This is not the only recorded show of Jim's devotion to the Conservative cause. In 2004, citing the horrors of multicultural life (though the tax difficulties that later led to bankruptcy played a part), he did what so many loveably right-wing celebs used to threaten under a Labour government, and fled the country. He boldly went where no racist, wife-beating, gay-bashing, disabled-baiting comic had gone before, and repaired to Dubai. "I may as well go and be an ethnic minority there," explained Jim, "than wait five years till I become one here."

In light of his recent arrest under Operation Yewtree, which Jim had presciently dismissed as "a bit silly" and "a celebrity witch-hunt", perhaps he should have stayed there.

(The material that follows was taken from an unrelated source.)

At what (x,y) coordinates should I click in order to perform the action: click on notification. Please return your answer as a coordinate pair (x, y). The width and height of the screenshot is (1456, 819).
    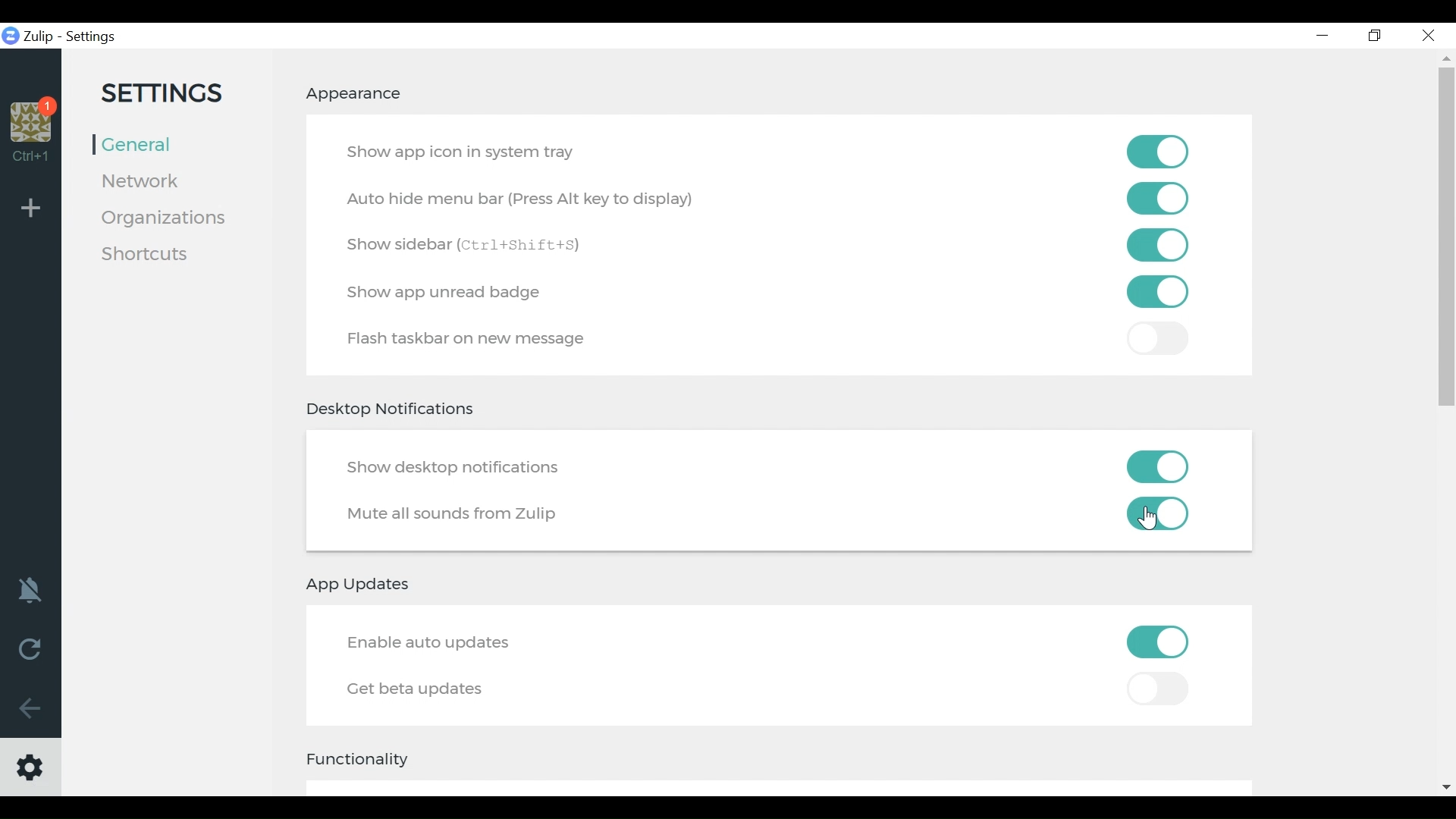
    Looking at the image, I should click on (31, 588).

Since returning in 2010, the only belly laugh 'Nick-Nick' has induced came when he was nicked-nicked.

There have been no charges, and God willing never will be. But any hopes of reviving his career, let alone of winning a role in a future Star Trek series, look illogical (captain). The closest he will come to the bridge of the USS Enterprise, it seems, is having once worked on a long forgotten sitcom, Up the Elephant and Round the Castle, with Marina Sirtis, who went on to play Picard's telepathic ship's counsellor, Deanna Troi.

The final frontier's loss has been Britain's bounteous gain. He will always be remembered for many contributions to national life, not least writing with such gainly wit about one of the wife beatings. "On the first occasion, I poked her in the eye by accident," he wrote in his 1993 autobiography, The Full Monty. "I actually went for the mouth. Thank heaven I missed, I'd have fallen in … The second time, I gave her a shiner. I threw a bunch of keys, which whacked her in the eye. Just for a giggle she kept blackening it up to make it look worse."

And just for a giggle, Jim, we'd like you to know that Patrick Stewart is not only a proud "emotional socialist", he is also a tireless worker for Refuge, a charity devoted to the victims of domestic violence.